The typical example is one we are most familiar with: dogs. There are many breeds of dogs, and those breeds can be vastly different. If we didn’t know they were all dogs, we would be inclined to call them different species. We would not think shitzu and Great Dane are the same species. Yet we believe they all came from the same type of animal, and the usual speculation is that they are all descendants of some type of wild dog or wolf, since wolves can interbreed with dogs. For those who want to interpret “kinds”, they say that for all these variations and breeds, only one pair with a great deal of genetic diversity (a wild dog or wolf or coyote type) was necessary to provide enough genetics for all the breeds of dogs.

So a similar principle would apply to many other kinds, ie., a type of bovine that could have led to domestic cows as well as buffalo, brahmas, etc. If lions and tigers and cheetahs and jaquars and cougars can interbreed, perhaps they too originated from a common kind or pair. I don’t know about house cats, lynx, bobcat, etc. but maybe they also could be included, just as a chihauhau is a dog. I don’t know where all the limits might be, so I can’t explain more about this.

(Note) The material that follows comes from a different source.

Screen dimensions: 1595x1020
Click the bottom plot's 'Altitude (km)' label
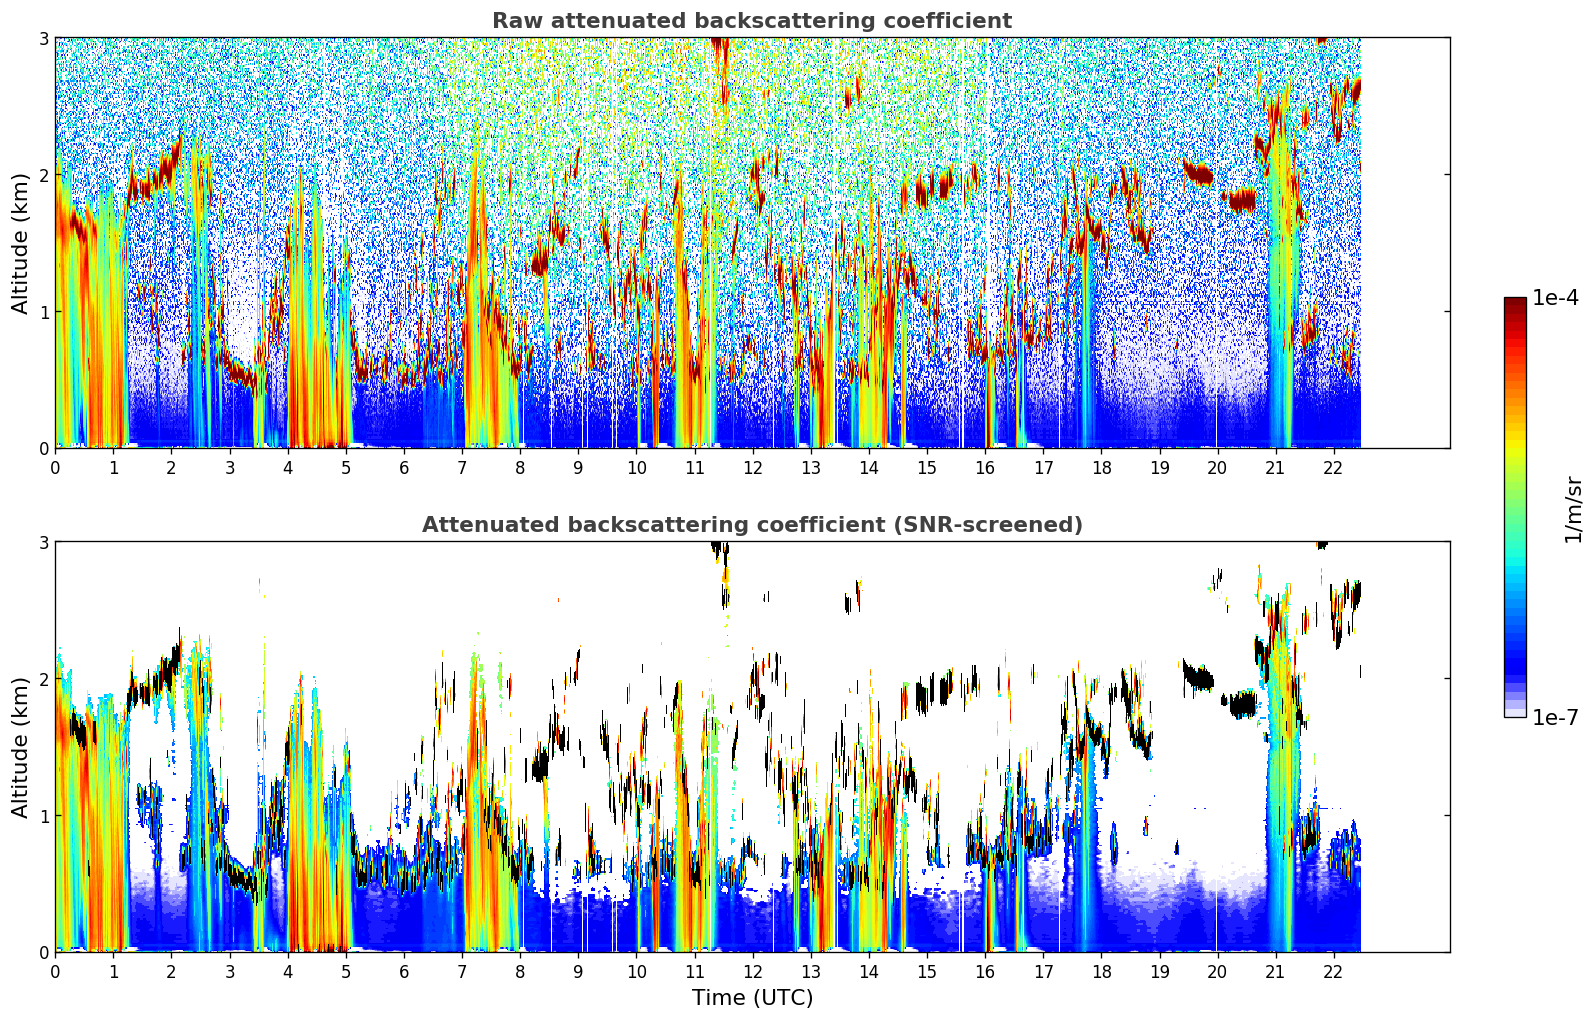[20, 747]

I would suggest however, that since the flood, camels would be camels… remember we give the same common name to the one-humped vs two-humped camel.

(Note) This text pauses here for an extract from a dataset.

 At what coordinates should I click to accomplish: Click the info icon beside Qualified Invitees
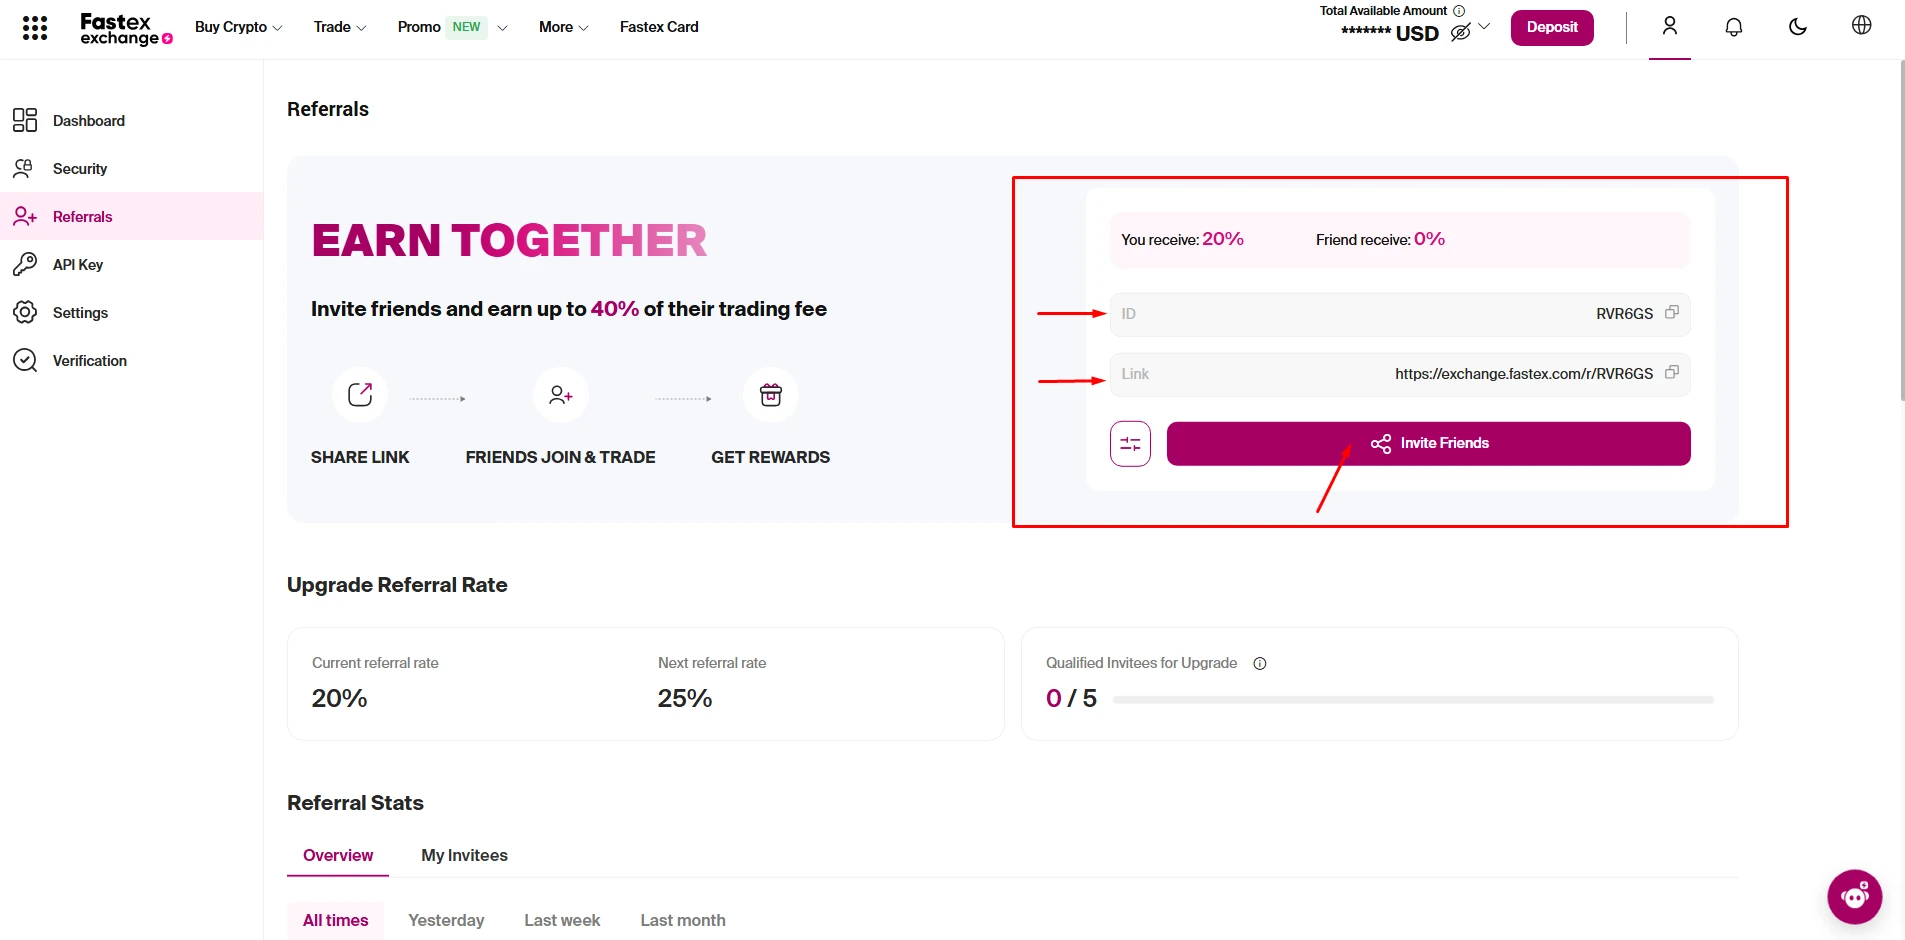(1260, 664)
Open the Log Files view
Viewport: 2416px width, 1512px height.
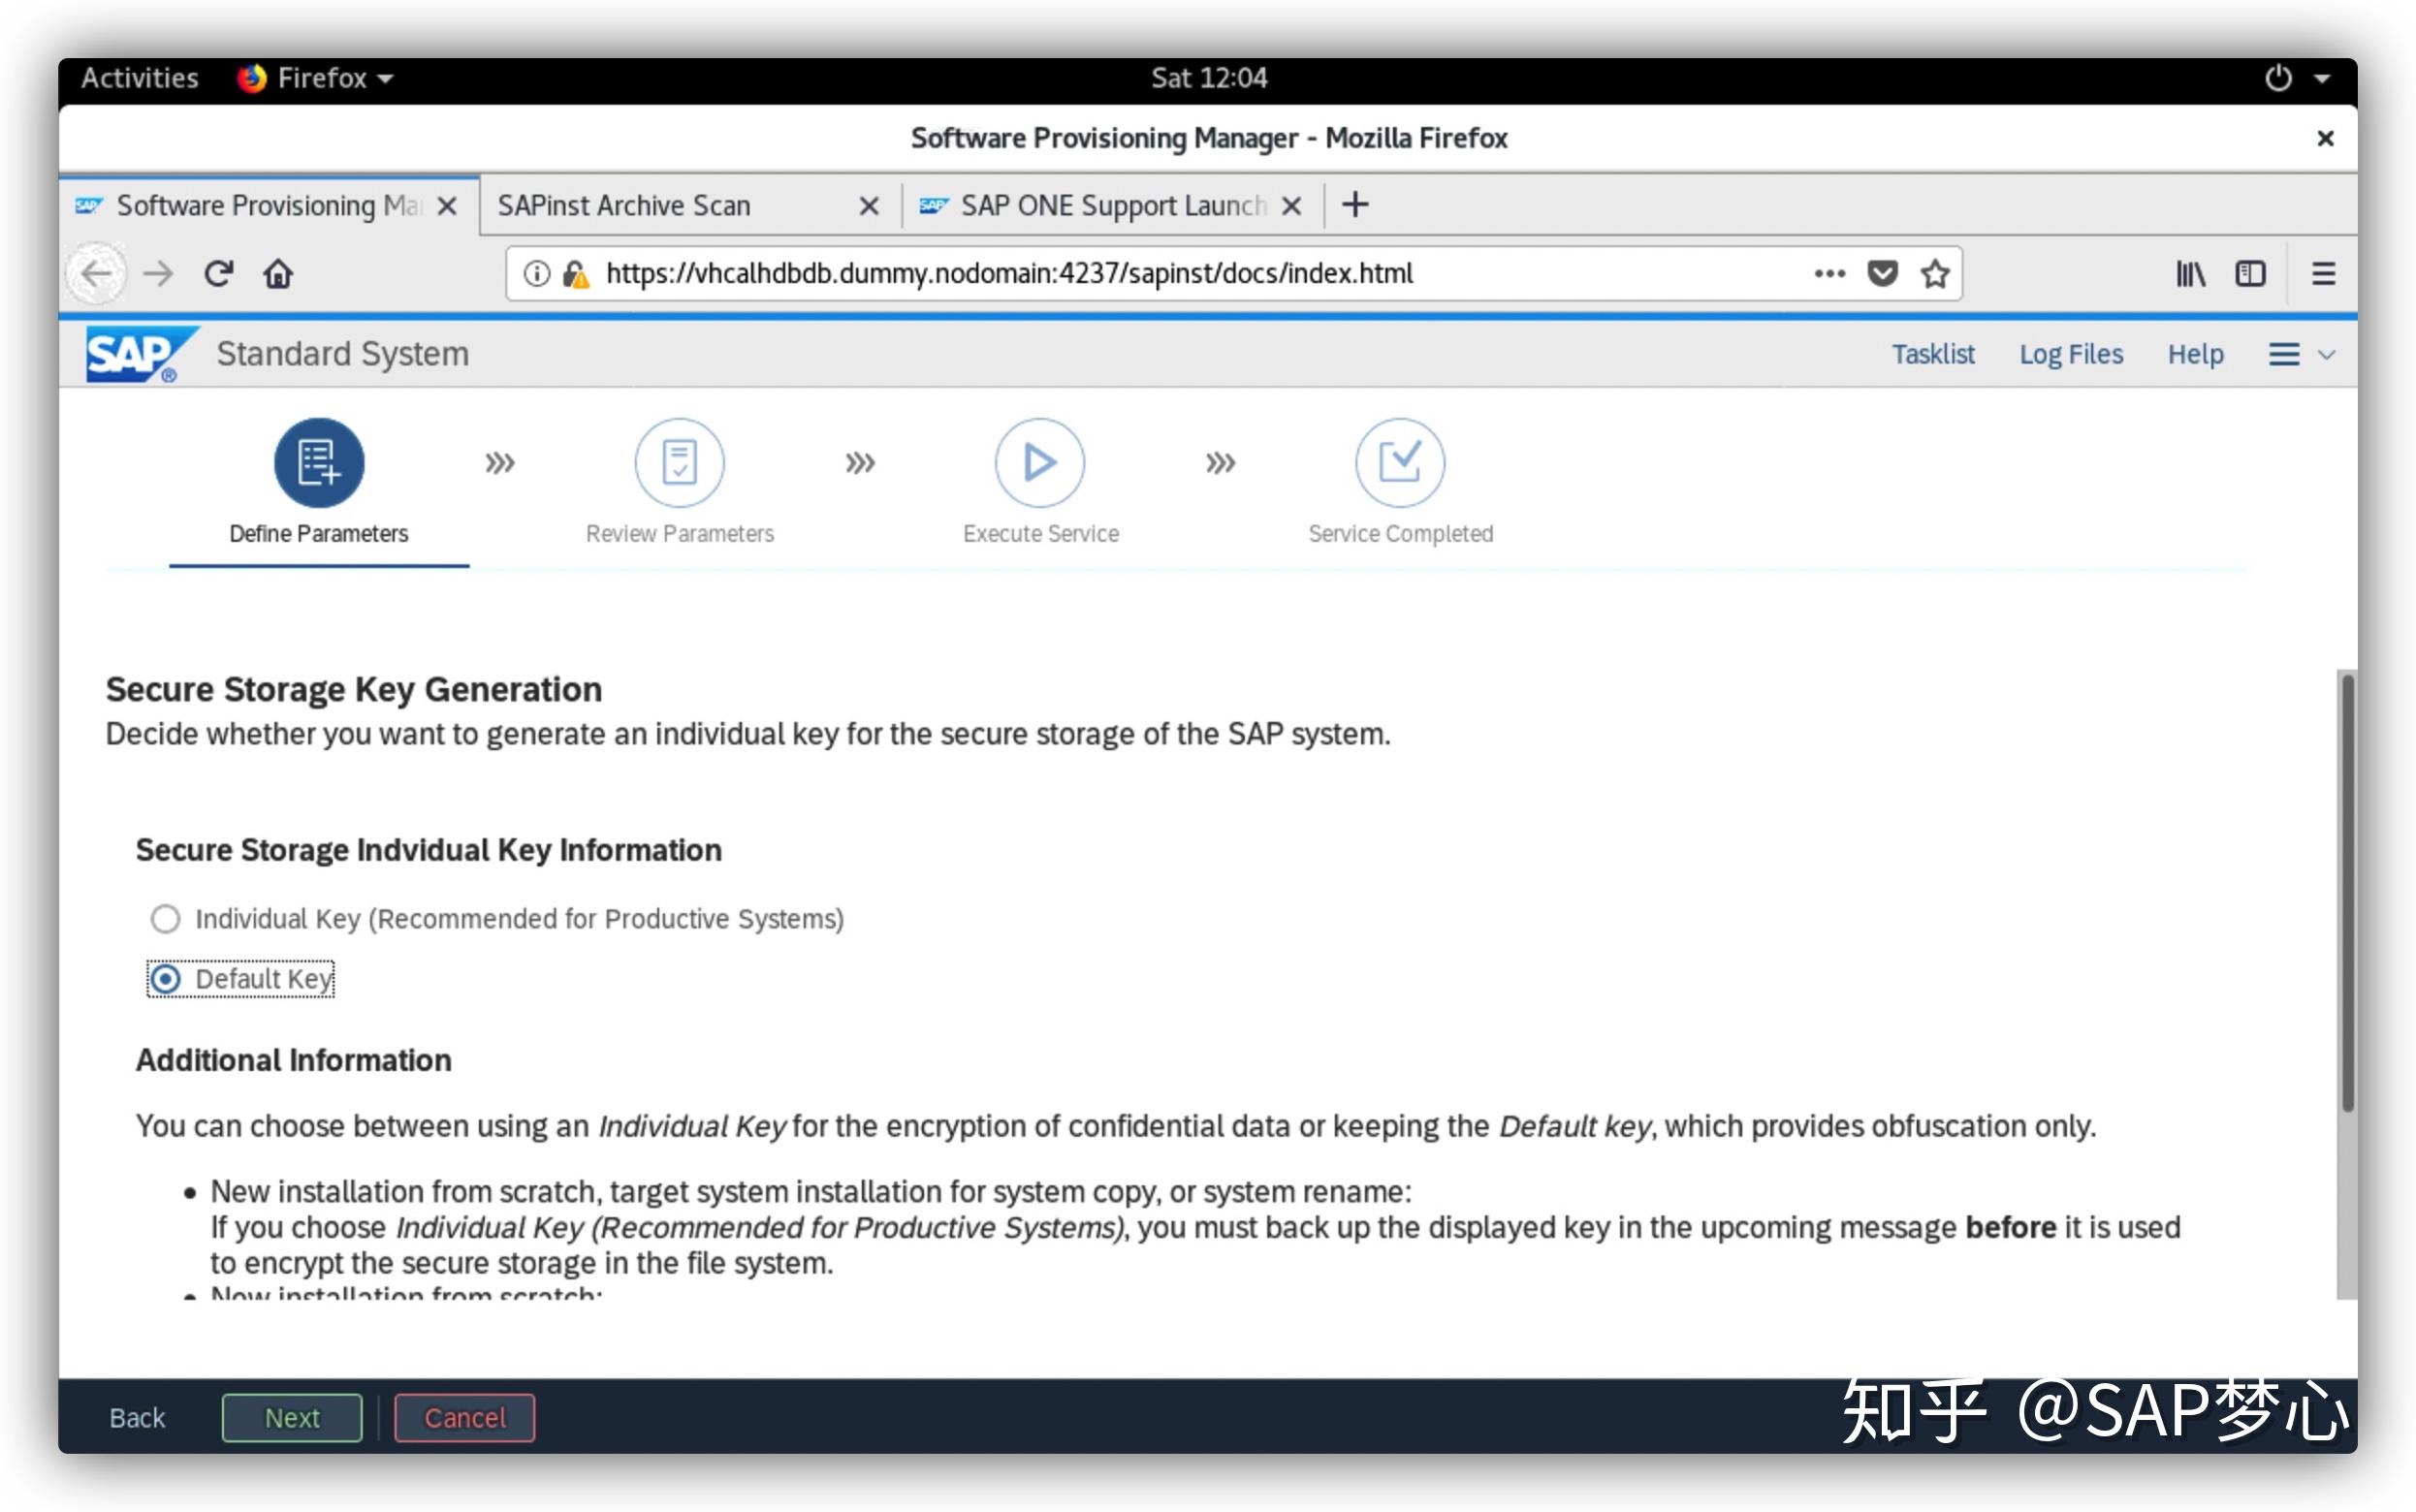coord(2073,354)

[quote=“johnZ, post:41, topic:455”]
The argument of kinds does stem from the bible, but it is of course similar to the argument for species.[/quote]
I’ve never heard of anything like an “argument for species.” Perhaps you could explain?

[quote]It is interesting that there are different definitions of species. Sometimes species is defined as an observable interbreeding population. Other times it is defined as plants or organisms which could interbreed if brought together, even if they don’t normally do so.
[/quote]What’s even more interesting is that evolutionary theory predicts such fuzziness, so the “arguments” are not similar at all. Kinds are distinct, but petabytes of DNA evidence contradict that–it’s all one nested hierarchy.

IMO, this is why you avoid evidence (God’s Word) in favor of hearsay (man’s word).

@johnZ

The reason I ask is because the definition of “kind” is very fuzzy in the Bible, even though it’s presented as being very clear, by YEC speakers.

If you read the book of Leviticus, and Deuteronomy, and the very specific instructions for “what not to eat, concerning animals” it defines a hawk and a night hawk as two separate “kinds” even though someone like Ken Ham would define it as belonging to the same “kind”. It also mentions three separate insects that are both jumping insects and capable of flight… But even they are three different “kinds”.

So I have difficulty understanding where it is “kinds” come from…? Humans and Apes are both considered mammals… Are they the same kind? Koalas and Kangaroos are considered marsupials… Are they same kind? The same goes for horses, zebras, donkeys, etc.,

This sorta “fuzziness” doesn’t look good for the idea that organisms have strict boundaries … Kinds are defined in the Bible by either physical appearance (when Adam named the animals) or by ability to reproduce (when Noah selected the animals for the ark). Not necessarily for “animal families”…

-Tim

Sorry Tim, it’s not presented as very clear by YEC, as they admit themselves. However, they point out that the definition of species is also very fluid, and has changed, and can mean different things. “Kind” is not a scientific term, merely an indication that animals reproduce something similar to themselves. So in some cases, “kinds” are species, but in other cases, genera. “Kinds” is also somewhat fluid… I have not got into the details of where they get the 8000 species from. But as a starting point, bison and angus and brahmas would likely be considered as one “kind”, just as wolves, coyotes, and wild dogs.

Don’t all animals reproduce something similar to themselves?